Boursière du MECAM (2026–2027)
Projet: Entre la place publique et le café : espaces informels, échanges d’informations et politique délibérative des mobilisations contre la pollution dans le sud de la Tunisie
Dr. Fidelia Danielle Renne
(King’s College London, Department of Political Economy, Université d’Oxford, Département de science politique et de développement international)

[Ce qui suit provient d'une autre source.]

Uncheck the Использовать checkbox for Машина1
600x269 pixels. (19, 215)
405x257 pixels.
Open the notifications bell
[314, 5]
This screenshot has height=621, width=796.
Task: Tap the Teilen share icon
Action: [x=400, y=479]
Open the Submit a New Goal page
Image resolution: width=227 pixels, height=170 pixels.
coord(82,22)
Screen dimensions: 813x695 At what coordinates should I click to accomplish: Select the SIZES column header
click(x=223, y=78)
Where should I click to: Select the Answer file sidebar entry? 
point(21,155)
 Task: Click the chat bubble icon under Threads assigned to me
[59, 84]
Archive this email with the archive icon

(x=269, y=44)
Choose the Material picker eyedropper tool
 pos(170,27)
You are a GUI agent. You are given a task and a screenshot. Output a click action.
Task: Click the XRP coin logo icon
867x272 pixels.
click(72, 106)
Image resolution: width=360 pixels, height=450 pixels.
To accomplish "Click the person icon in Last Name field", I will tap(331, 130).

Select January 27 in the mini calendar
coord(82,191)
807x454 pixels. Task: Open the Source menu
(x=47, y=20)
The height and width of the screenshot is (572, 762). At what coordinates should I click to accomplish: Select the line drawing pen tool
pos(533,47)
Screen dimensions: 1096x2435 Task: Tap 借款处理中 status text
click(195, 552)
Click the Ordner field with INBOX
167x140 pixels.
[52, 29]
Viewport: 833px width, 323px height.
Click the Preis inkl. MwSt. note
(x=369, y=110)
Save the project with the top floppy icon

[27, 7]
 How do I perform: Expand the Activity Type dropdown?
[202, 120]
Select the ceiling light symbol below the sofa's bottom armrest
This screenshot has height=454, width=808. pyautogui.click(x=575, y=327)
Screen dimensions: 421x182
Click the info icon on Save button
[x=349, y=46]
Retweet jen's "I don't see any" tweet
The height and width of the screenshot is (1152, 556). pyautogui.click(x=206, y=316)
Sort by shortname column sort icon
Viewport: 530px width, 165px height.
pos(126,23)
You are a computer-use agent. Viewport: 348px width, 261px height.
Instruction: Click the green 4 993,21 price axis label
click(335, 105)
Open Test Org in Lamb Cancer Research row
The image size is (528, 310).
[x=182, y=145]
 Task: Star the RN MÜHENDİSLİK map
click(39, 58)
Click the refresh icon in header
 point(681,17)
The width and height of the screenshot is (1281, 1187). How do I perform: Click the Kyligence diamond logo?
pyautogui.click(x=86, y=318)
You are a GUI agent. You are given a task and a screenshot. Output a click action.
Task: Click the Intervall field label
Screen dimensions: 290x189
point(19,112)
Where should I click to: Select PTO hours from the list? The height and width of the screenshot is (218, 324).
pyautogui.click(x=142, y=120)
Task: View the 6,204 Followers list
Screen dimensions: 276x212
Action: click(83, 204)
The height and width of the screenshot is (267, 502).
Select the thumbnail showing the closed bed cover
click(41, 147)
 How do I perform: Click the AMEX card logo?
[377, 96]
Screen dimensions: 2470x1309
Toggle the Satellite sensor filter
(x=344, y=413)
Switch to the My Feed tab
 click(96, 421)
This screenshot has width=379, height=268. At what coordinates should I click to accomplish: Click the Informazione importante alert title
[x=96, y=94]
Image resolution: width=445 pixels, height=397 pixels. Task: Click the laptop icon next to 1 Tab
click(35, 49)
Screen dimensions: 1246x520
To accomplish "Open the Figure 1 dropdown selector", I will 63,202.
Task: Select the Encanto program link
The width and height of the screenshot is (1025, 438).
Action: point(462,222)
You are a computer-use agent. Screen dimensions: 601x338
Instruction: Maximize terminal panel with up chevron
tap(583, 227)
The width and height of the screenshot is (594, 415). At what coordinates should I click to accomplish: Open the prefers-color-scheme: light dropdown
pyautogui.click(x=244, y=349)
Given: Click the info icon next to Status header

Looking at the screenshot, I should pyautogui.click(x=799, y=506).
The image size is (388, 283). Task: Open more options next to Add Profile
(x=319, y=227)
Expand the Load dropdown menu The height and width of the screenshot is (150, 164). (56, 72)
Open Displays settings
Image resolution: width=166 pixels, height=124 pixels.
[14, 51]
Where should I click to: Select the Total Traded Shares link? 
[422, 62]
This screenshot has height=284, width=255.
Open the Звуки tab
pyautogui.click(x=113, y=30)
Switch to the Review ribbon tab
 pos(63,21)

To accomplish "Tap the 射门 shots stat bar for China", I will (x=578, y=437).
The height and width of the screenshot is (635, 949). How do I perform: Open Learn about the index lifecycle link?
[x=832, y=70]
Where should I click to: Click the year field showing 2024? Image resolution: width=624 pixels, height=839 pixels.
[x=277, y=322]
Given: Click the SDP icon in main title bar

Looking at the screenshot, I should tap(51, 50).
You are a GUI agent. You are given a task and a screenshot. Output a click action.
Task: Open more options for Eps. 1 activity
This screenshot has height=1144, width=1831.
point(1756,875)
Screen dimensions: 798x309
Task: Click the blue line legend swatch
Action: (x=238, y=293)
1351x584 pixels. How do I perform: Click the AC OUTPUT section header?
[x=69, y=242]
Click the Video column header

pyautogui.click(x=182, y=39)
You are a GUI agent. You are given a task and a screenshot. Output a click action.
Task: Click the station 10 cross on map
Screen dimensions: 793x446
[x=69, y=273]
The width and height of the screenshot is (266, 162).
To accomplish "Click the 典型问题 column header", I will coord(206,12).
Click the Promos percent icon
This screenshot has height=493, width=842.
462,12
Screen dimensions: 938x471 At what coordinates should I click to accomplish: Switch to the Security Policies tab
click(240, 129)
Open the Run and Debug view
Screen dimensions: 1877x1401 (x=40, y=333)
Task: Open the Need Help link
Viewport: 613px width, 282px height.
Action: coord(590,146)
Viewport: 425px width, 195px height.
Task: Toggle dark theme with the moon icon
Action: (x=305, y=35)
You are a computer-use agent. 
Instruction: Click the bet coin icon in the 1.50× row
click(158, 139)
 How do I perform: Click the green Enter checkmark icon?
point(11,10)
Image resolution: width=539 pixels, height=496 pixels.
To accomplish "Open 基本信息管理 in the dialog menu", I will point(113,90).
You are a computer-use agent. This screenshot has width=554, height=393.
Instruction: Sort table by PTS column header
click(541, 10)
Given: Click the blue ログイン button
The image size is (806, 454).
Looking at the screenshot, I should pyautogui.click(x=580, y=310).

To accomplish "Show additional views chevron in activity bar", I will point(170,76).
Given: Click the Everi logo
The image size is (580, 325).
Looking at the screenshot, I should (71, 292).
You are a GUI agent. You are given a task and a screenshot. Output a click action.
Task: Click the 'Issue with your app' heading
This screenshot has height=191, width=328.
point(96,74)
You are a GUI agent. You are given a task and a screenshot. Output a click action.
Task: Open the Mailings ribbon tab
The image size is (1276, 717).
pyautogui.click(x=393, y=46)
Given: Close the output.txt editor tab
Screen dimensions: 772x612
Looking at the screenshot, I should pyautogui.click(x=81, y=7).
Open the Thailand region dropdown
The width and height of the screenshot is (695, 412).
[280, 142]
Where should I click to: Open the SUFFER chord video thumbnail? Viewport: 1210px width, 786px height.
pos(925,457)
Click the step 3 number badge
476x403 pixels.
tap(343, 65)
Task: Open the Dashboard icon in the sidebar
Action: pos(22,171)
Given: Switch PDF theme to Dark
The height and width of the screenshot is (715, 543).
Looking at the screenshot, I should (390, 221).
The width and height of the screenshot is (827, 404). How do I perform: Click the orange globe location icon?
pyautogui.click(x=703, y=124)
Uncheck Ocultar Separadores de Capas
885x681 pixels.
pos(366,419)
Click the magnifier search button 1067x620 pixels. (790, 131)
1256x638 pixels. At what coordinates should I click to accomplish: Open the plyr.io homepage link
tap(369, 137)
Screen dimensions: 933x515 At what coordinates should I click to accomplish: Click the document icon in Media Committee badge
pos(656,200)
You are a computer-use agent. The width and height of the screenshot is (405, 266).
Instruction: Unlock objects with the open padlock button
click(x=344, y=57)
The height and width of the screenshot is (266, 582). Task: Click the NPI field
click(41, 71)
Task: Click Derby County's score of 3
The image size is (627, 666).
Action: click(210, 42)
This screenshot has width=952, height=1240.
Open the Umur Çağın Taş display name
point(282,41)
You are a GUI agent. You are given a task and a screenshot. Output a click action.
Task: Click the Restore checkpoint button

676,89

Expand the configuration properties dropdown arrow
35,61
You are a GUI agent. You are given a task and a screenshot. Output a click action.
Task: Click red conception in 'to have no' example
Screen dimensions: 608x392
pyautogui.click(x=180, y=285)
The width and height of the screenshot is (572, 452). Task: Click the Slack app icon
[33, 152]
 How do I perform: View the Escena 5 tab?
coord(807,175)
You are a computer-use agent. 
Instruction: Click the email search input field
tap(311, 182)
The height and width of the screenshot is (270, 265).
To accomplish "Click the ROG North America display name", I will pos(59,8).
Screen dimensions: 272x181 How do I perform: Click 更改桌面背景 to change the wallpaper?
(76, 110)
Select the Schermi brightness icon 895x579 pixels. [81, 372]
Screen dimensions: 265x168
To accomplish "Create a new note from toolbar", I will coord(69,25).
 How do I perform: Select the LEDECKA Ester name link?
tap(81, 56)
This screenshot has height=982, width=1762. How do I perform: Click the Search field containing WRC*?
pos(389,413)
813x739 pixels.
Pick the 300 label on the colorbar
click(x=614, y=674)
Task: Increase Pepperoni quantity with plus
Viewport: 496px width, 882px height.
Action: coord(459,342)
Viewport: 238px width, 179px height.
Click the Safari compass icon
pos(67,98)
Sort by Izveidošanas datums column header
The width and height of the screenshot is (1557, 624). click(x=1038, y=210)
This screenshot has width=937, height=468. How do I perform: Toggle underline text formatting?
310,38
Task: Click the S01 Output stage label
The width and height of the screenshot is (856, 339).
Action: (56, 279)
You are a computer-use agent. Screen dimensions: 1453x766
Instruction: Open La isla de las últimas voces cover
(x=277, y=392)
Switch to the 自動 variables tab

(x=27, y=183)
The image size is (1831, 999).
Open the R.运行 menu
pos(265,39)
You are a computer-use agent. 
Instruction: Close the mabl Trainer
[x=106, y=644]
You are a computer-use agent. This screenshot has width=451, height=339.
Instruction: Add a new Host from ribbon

Dr Fidelia Danielle Renne est chercheuse associée en politique du Moyen-Orient au Département de politique et de relations internationales (DPIR) de l’Université d’Oxford et chargée d’enseignement au King’s College de Londres, où elle enseigne les mouvements sociaux et l’économie politique du Moyen-Orient. Elle a obtenu son doctorat en développement international au Département du développement international d’Oxford (ODID). Ses recherches portent sur les mouvements sociaux, le développement communautaire et les réseaux de la société civile, en accordant une attention particulière à la vie associative, à l’amitié, à la négociation de l’identité et à l’engagement politique dans les pays du Sud. Elle a mené des recherches approfondies au Liban sur la jeunesse de l’après-guerre, la formation de l’identité, l’appropriation de l’espace et la mobilisation. Elle mène actuellement des recherches en Tunisie, en tant que bénéficiaire de la bourse de recherche Hazem Ben-Gacem, sur les mouvements locaux de lutte contre la pollution et les pratiques de résistance locales.

Domaine de recherche interdisciplinaire (IRF): IRF IV « Ressources & Durabilité »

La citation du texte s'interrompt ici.